- Selected passage

After a pit stop in Oman Solar Impulse 2 sets off for Ahmedabad, India on 10 March 2015 Photograph: Jean Revillard/Solar Impulse
The strange rear profile you see in the photo above is that of the Solar Impulse 2, a two-ton plane (a Boeing 747 weighs 154 tons) with solar panels on its wings that made history this week as it completed a round-the-globe voyage over the course of roughly three weeks in flight. The Solar Impulse 2 and one of its pilots, André Borschberg, broke the record for the longest nonstop solo flight ever a few weeks ago, when Borschberg flew from Japan to Hawaii. Damian Carrington reports for The Guardian:
The final leg of the feat, aimed at showcasing the potential of renewable energy, was a bumpy one, with turbulence driven by hot desert air leaving the solo pilot, Bertrand Piccard, fighting with the controls.
The plane, which has a wingspan wider than a Boeing 747 and carries more than 17,000 solar cells on its wings, began the circumnavigation in March 2015 in Abu Dhabi. It has since crossed both the Pacific and Atlantic Oceans using no fossil fuel and has spent more than 23 days in the air.
Speaking to the Guardian from the cockpit shortly before landing, Piccard said he was feeling emotional as he neared the end of the journey: “It is a very, very special moment – it has been 15 years that I am working on this goal.
“I hope people will understand that it is not just a first in the history of aviation, but also a first in the history of energy,” he said.
“All the clean technologies we use, they can be used everywhere. So we have flown 40,000km, but now it is up to other people to take it further. It is up to every person in a house to take it further, every head of state, every mayor in a city, every entrepreneur or CEO of a company.
“These technologies now can make the world much better and we have to use them, not only for the environment, but also because they are profitable and create jobs.”
During daylight, the solar panels charged the plane’s batteries, which make up a quarter of the craft’s 2.3 tonne weight. The pilot also climbed to 29,000 feet during the day and glided down to 5,000 feet at night, to conserve power. The plane flies at about 30mph, although it can go faster if the sun is bright.
The plane could fly almost perpetually but the pilots cannot, due to the gruelling conditions aboard.

- Extracted data
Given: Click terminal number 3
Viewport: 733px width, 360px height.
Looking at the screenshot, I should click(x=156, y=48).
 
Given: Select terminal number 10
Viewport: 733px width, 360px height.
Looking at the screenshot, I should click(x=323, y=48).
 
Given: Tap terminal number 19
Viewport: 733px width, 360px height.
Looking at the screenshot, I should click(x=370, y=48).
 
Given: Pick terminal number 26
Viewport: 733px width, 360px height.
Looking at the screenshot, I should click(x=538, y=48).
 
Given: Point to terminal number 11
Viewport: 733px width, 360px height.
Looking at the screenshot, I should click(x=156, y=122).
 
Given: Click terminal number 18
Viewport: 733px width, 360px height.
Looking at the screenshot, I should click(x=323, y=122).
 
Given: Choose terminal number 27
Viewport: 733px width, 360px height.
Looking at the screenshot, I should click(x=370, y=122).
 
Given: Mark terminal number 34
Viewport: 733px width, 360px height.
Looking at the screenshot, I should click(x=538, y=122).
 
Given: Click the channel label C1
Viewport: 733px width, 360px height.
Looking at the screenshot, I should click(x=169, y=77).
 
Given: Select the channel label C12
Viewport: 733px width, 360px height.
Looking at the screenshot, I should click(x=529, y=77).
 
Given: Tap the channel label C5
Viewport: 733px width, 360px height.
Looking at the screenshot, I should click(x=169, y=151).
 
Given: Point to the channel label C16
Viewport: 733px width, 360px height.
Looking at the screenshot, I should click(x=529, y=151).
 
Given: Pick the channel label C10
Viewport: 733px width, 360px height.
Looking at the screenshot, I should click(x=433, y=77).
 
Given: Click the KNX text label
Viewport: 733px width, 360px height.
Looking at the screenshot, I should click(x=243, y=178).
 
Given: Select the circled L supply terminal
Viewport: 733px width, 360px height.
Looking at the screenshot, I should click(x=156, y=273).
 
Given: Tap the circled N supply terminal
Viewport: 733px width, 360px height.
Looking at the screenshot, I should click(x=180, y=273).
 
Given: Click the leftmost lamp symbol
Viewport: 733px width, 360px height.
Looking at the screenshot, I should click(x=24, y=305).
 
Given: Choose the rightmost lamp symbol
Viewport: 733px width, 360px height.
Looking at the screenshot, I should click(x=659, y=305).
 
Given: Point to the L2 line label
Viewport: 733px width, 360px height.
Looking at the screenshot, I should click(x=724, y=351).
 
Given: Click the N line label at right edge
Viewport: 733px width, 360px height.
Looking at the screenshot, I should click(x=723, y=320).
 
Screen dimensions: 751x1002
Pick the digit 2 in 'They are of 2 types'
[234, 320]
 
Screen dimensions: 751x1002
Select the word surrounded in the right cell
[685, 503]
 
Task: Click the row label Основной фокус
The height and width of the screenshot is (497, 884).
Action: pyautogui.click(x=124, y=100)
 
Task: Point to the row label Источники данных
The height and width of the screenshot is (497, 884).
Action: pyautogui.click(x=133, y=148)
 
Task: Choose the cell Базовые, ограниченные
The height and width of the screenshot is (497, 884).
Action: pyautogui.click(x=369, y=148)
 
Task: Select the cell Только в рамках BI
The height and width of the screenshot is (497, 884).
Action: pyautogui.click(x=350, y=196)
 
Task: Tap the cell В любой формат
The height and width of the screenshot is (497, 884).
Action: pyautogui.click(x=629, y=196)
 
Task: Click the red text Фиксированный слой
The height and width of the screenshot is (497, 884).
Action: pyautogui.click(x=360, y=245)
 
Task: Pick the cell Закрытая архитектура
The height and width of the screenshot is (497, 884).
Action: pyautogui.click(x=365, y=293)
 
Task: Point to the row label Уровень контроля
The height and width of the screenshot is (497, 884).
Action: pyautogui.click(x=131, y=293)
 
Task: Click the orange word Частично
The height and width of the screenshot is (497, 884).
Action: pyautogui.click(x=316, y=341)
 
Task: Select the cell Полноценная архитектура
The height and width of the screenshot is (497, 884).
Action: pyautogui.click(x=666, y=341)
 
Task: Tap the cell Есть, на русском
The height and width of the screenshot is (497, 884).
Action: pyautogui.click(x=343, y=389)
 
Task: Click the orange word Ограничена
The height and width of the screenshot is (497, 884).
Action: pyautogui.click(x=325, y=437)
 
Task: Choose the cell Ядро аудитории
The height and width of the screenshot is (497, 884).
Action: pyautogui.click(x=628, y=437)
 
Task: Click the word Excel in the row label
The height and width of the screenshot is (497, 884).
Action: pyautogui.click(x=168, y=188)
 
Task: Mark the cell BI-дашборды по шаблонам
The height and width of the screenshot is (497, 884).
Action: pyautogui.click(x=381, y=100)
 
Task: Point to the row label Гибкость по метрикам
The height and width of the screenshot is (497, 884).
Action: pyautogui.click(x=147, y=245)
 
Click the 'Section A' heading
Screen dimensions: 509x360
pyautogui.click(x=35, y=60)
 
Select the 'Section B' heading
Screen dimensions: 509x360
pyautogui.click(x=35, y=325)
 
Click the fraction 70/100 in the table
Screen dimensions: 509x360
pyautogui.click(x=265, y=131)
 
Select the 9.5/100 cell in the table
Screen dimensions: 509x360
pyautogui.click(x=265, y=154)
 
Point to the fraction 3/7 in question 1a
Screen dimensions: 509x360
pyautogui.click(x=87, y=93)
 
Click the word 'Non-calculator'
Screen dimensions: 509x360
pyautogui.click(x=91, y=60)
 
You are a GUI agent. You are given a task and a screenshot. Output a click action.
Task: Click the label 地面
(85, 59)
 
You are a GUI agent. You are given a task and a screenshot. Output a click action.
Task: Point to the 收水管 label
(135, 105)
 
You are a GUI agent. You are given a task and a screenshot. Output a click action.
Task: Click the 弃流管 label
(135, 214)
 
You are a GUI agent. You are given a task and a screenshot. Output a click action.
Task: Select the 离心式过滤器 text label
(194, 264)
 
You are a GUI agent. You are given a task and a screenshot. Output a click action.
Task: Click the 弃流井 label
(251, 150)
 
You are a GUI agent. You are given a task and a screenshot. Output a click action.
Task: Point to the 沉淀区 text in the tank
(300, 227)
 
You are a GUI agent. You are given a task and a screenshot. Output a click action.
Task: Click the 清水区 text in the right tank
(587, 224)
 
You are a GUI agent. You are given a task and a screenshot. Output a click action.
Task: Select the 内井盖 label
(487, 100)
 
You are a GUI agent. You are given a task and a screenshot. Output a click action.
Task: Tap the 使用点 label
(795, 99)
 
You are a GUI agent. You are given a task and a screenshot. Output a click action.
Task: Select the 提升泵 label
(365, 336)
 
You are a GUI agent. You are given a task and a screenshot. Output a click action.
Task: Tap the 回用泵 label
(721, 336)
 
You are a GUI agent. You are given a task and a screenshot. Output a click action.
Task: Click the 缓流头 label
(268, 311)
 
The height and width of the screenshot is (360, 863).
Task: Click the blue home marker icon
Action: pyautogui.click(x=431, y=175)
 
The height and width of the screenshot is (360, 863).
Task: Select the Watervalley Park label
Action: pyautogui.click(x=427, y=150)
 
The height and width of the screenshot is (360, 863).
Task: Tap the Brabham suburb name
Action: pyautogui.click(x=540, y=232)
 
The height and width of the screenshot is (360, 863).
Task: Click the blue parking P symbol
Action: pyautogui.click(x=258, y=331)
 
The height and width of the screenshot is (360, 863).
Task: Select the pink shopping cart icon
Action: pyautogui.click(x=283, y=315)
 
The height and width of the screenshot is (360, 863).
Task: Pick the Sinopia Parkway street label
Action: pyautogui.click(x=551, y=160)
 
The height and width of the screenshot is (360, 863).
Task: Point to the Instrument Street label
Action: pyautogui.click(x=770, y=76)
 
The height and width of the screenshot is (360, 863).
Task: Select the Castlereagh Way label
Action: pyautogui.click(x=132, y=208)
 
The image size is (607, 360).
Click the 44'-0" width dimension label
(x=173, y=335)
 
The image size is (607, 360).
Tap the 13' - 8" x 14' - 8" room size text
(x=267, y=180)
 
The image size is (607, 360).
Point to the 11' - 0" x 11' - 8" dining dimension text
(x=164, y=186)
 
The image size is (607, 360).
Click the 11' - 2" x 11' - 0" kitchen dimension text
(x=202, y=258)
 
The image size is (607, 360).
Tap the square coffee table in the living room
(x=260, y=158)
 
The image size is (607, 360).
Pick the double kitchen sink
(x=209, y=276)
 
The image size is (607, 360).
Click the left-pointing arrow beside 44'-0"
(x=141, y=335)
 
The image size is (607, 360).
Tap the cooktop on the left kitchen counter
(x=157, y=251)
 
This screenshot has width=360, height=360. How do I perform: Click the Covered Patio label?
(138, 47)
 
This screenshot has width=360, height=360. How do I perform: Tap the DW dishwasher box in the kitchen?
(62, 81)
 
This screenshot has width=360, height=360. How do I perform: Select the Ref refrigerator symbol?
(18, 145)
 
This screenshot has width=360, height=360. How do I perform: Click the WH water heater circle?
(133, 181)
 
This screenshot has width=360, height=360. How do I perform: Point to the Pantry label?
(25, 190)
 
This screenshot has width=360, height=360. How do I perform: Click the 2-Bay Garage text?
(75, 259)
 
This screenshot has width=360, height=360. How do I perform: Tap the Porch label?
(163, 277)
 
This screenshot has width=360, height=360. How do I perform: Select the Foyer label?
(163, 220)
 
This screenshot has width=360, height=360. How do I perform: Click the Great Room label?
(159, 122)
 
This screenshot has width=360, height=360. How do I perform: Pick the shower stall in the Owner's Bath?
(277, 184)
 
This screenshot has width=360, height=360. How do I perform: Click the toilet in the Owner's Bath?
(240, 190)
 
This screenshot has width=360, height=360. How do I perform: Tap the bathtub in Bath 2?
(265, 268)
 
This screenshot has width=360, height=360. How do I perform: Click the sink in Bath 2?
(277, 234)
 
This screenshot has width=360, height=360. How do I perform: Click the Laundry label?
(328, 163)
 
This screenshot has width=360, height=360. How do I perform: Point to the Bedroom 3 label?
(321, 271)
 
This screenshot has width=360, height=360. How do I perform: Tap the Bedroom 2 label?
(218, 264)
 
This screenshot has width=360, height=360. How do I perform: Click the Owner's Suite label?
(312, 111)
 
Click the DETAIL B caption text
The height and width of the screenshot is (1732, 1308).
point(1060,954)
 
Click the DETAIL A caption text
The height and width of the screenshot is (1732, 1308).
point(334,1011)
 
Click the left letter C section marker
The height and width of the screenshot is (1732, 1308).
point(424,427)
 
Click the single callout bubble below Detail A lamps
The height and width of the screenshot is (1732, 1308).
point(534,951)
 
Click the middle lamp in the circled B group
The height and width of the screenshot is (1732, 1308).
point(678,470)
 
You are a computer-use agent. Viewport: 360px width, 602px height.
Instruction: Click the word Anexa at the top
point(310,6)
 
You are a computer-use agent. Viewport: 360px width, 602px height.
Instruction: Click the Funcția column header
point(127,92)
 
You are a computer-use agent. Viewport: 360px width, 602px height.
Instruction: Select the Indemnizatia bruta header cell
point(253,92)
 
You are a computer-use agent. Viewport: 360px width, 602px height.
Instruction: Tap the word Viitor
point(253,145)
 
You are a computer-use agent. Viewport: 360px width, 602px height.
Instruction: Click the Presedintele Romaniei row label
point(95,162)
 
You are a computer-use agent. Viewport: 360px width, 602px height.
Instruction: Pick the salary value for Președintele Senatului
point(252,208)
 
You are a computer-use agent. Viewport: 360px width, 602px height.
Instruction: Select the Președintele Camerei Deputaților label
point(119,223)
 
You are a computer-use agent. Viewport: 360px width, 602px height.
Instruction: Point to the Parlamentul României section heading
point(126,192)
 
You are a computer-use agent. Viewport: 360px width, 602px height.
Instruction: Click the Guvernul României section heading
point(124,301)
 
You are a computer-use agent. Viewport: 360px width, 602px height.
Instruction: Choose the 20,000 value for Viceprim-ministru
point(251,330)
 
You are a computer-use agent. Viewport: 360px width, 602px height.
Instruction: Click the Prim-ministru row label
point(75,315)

- Set of tasks
1 - In the Solar Impulse article, where and when did the plane begin its trip around the world?
2 - Continue the Solar Impulse article from its last sentence.

- Responses for each task
1 - It began in Abu Dhabi in March 2015.

2 -
Bertrand alternated with André Borschberg to fly the 16 legs of the journey, spending up to five days in the unheated and unpressurised cabin, taking only short naps and with the single seat doubling up as a toilet. Borschberg flew the longest leg, 4,000 miles over the Pacific from Japan to Hawaii, smashing the record for the longest uninterrupted journey in aviation history.
But Bertrand said his biggest challenge was getting his pilot’s licence in the first place: “The challenge was to come from the world of ballooning and hang gliding to the world of aeroplanes and instruments and procedures. When I initiated the project, I had no aeroplane licence so I had to work for it over six years. I did hundreds of hours to be allowed to fly a prototype aeroplane.”
Piccard and Borschberg, both Swiss, are seasoned adventurers. Piccard made the first non-stop balloon flight around the world in 1999, while Borschberg, a former Swiss Air Force fighter pilot, has had brushes with death involving an avalanche and a helicopter crash.
Bertrand said the final leg from Cairo to Abu Dhabi was particularly tough, because of having to fly at high altitude to avoid the worst of the turbulence. “It is a much more demanding and exhausting flight,” he said. “It is so turbulent, there were moments in the last night that I could not rest at all, I just had to fight with my flight controls.”
He said his ground team had made the record-breaking flight possible: “I am alone in the plane but all the people who have worked on this project are people who are completely devoted and committed to success. I will give to each of them a big hug, because they made my dream possible.”
The aim of the Solar Impulse adventure was not to develop solar-powered planes for widespread use, but to show the capabilities of renewable energy.
Read the rest of the article here.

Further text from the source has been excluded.